Twitter Lead Gen Cards:
Twitter saw an opportunity to help B2B marketers bring in more leads without spending more, and turn those leads into meaningful engagement in a shorter amount of time despite the challenges of distracted users that take multitasking to the extreme.
So they introduced lead gen cards that show up in Twitter feeds making them clear and convenient. Users no longer have to click away from Twitter and be taken to your site to fulfill an action, it can all be done in the Twitter Lead Gen Card. These cards have several important elements:
• Content Hook: 140 characters like any other tweet that appears at the top of the card. This has to be interesting and valuable. Don’t use just a blog title. Take your best tip, your best fact and put that here—make people want to read and look at the rest.
• Supporting Copy: 50 characters to brand yourself and communicate the experience. If you have to email them something tell them that here so they know how they’ll get what they want–tell them what’s going to happen.
• Social Visual Impact: 150 pixels by 600 pixels for banner ads. This picture can be text, but be sure to keep it clean. This is a good place for the name of your blog post or whitepaper. Create multiple images for each image you promote so you can see which one works and which doesn’t.
• Integrated CTA Button: users click this button and you automatically get the conversion. Best practices from web and landing pages apply to this button as well. Encourage immediacy with things like “download now”, “sign up now”…emphasize the now. The trick with these is they don’t actually get the download. A box will pop up and say the company will contact you shortly. So how do you work around? Integrate with marketing automation so they get the asset automatically emailed to them with no lag.
• Auto Lead Capture: when someone clicks that button you get the name, handle, and email associated with that Twitter account. Most people don’t use corporate email addresses for that, however there’s still opportunities for nurture there and people still respond to follow-up emails.
• Engagement: the number of retweets & favorites still show at the bottom of the card.
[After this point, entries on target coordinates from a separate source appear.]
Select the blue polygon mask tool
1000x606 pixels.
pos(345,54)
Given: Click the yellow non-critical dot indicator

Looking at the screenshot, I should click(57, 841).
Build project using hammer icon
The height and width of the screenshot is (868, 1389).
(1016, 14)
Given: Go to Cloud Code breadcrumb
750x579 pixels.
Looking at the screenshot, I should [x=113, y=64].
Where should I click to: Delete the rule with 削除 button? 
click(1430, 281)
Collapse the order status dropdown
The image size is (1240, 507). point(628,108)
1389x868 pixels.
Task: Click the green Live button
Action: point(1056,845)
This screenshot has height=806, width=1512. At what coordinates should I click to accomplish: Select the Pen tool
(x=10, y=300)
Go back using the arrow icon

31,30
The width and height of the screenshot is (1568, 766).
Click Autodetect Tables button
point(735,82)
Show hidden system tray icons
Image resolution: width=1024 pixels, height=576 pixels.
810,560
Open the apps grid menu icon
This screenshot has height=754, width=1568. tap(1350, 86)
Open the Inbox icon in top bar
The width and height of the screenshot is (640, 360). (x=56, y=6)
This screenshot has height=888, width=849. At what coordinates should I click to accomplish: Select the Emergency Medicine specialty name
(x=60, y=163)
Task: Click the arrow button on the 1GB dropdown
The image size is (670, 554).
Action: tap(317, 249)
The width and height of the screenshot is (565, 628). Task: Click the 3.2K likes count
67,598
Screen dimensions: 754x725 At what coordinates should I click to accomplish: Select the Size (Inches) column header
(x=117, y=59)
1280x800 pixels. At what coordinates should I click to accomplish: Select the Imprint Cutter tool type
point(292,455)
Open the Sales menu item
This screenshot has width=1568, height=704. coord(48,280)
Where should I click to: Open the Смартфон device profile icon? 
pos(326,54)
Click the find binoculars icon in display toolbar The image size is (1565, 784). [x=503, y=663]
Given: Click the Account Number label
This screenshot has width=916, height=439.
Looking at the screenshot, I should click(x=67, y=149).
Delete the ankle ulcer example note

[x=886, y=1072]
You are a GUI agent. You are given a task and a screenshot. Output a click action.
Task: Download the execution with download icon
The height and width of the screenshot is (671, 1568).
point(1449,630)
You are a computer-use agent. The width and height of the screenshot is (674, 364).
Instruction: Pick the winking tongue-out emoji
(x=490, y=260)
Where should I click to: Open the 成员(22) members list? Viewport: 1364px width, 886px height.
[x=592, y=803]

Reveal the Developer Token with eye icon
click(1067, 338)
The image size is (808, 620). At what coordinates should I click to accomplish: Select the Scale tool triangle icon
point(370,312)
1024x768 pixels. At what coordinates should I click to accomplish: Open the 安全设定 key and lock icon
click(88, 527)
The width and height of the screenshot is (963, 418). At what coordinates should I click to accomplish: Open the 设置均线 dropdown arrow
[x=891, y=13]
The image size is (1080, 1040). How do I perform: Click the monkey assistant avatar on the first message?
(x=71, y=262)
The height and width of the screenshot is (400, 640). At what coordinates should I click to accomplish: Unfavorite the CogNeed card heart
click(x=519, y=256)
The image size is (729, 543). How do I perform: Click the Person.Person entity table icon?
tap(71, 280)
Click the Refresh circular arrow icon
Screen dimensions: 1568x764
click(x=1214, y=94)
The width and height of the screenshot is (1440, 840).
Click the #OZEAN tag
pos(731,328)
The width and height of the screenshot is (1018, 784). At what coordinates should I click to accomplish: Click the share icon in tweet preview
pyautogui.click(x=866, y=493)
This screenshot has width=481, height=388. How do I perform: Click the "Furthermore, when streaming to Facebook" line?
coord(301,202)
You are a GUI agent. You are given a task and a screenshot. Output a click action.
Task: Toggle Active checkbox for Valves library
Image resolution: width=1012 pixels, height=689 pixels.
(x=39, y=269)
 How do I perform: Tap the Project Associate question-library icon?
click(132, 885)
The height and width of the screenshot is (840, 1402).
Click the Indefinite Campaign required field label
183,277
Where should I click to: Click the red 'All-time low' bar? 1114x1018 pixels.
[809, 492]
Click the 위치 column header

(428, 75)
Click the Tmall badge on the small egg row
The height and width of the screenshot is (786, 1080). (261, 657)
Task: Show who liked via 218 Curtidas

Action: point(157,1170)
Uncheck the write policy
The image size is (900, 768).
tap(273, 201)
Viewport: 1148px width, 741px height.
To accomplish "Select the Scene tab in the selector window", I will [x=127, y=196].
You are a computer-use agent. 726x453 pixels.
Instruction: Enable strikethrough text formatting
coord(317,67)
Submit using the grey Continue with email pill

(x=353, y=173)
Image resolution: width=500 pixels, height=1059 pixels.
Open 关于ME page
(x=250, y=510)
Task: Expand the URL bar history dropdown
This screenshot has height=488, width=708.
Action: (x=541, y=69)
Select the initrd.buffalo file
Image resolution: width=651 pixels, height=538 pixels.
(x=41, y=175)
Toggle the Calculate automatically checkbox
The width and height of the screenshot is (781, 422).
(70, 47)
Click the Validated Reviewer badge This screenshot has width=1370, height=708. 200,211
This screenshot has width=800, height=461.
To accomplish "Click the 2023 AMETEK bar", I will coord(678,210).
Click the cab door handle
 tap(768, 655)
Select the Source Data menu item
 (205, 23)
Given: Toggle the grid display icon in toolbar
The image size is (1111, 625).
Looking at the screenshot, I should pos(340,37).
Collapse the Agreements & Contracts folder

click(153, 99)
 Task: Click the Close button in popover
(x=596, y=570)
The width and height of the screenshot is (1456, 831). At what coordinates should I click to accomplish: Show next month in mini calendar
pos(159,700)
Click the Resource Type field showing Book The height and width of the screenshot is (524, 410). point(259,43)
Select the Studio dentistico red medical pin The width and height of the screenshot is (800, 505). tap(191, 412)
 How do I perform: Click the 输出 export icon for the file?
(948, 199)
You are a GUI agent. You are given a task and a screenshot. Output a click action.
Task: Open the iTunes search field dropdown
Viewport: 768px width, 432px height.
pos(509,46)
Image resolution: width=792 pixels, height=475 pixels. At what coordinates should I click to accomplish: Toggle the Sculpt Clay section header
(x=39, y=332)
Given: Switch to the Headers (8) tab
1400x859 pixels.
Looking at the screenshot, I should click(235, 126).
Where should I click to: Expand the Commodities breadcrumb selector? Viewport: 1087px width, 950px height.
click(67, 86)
How to Set-up a Twitter Lead Gen Card
Twitter knows marketers like easy, so they made it super simple to create a lead gen card. Log in to the Twitter advertisement interface, and from the drop down choose the option that says create new lead gen card, and you’re good to go.
How to Nurture
Now that you have all the data, you’ve connected with this person on social, how do you nurture? Set up a program. Consider emailing 24 hours later with relevant information or other things they may find useful. These tend to be opened more often and have higher click-through rates than traditional emails.
Then start all over, seriously. Continue to improve, redesign, and personalize your marketing efforts so it’s not just a one-and-done initiative. Like Lee said, always be thinking of the offer after the offer.